Good to know
In Poland, employers can require employees to be on call outside of their regular working hours. If an employee doesn’t carry out any tasks during this period, it won’t count towards their total working hours. Furthermore, it’s essential to ensure that this on-call time doesn’t prevent the employee’s right to rest.
Are you ready to hire in Poland?
Poland has a well-educated and skilled workforce, particularly in fields like IT, engineering, finance, and manufacturing. It produces a significant number of graduates each year. It’s central location in Europe provides easy access to major European markets, including Germany, France, and the United Kingdom, making it a strategic hub for regional expansion. The country also has a growing reputation as an IT and technology hub, with a flourishing software development and outsourcing industry, attracting tech companies and startups.
Want to know more?
Call us today at: +44 (0) 333 034 1068
In July 2023, there was a second minimum wage increase in Poland, raising it to PLN 3,600.
Standard Working Hours
The standard work schedule for employees is 8 hours per day and 40 hours per week. It is not permitted to work more than 48 hours in a single week, including any overtime.
For hours worked over the 40-hour work week the overtime pay rate is 150% of the regular wage. When employees work on Sundays, holidays, during nighttime hours, or on their scheduled days off, they are entitled to receive overtime pay at a rate of 200% of their regular wage. Alternatively, instead of providing compensation for overtime, employers have the option to grant their employees equivalent time off from work.
In Poland, salaries are paid on a monthly basis.
Paid time off
Employees receive paid vacation leave based on their length of employment. Those who have worked for less than 10 years are entitled to 20 days of paid vacation, while those with 10 years or more of employment receive 26 days of paid vacation.
Employees unable to carry out their duties due to illness or injury are eligible for sick pay, which amounts to 80% of their regular wages. For the initial 33 days of sickness-related work absence, the responsibility to provide sick pay falls with the employer. However, this obligation is reduced to 14 days if the employee is aged 50 or older.
Furthermore, in cases of prolonged sickness that is exceeding 33 days, the Polish social security will cover sick pay at the same 80% rate, but it is capped at a maximum of 182 days per year. A medical certificate must be provided to be eligible for sick pay.

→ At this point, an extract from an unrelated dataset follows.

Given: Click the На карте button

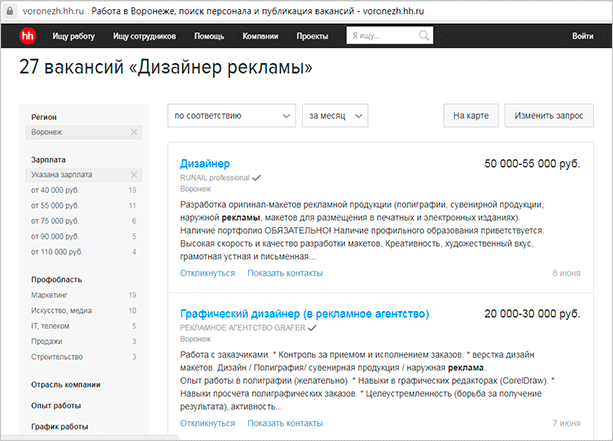Looking at the screenshot, I should (x=470, y=115).
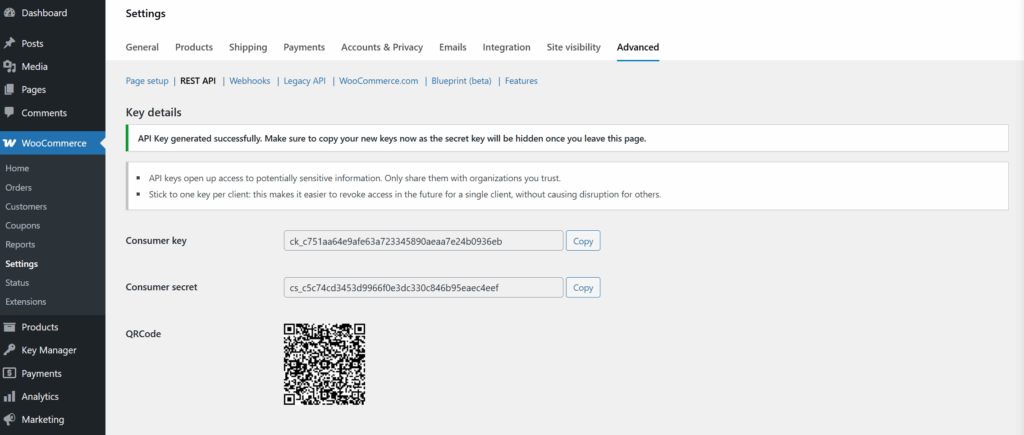
Task: Click inside the Consumer secret field
Action: (423, 287)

The standard maternity leave duration in Poland consists of 20 weeks, typically commencing 6 weeks before the anticipated due date. In instances of multiple births, the maternity leave can be extended to a maximum of 37 weeks. Throughout the initial 26 weeks of maternity leave, social security provides maternity benefits equivalent to 100% of the employee’s normal earnings. For any supplementary weeks, maternity benefits are reduced to 60%.
Employees are entitled to up to two weeks of fully paid paternity leave, which can either be taken all at once or split into two parts, each lasting seven days. This paternity leave can be used until the child reaches the age of two.
Termination of Employment
Employers with a staff of at least 20 employees are required to provide severance pay to eligible employees. The severance pay is calculated based on the employee’s length of service.
Employees with less than two years of employment receive one month of severance pay. Those who have been employed for two to 8 years are entitled to 2 months of severance pay and those with over 8 years of employment receive 3 months of severance pay.
The notice period for employees varies based on their length of service. For employees with 0 to 6 months of service, the notice period is typically 2 weeks. If an employee has served between 6 months and 3 years, the notice period increases to 1 month. Additionally, For those with more than 3 years of service, the notice period is extended to 3 months.
The length of the probationary period can vary depending on the industry, the job position, and the company’s policies. It is common for probationary periods to last up to 3 months.
Non-EU residents seeking employment in Poland are required to acquire a work permit. This permit is specific to the job for which it was initially applied and is not transferable to other positions. If an employee decides to change jobs, a new work permit application must be submitted. Additionally, the work permit is valid for a duration of 3 years.
The standard rate of VAT in Poland is 23.00%.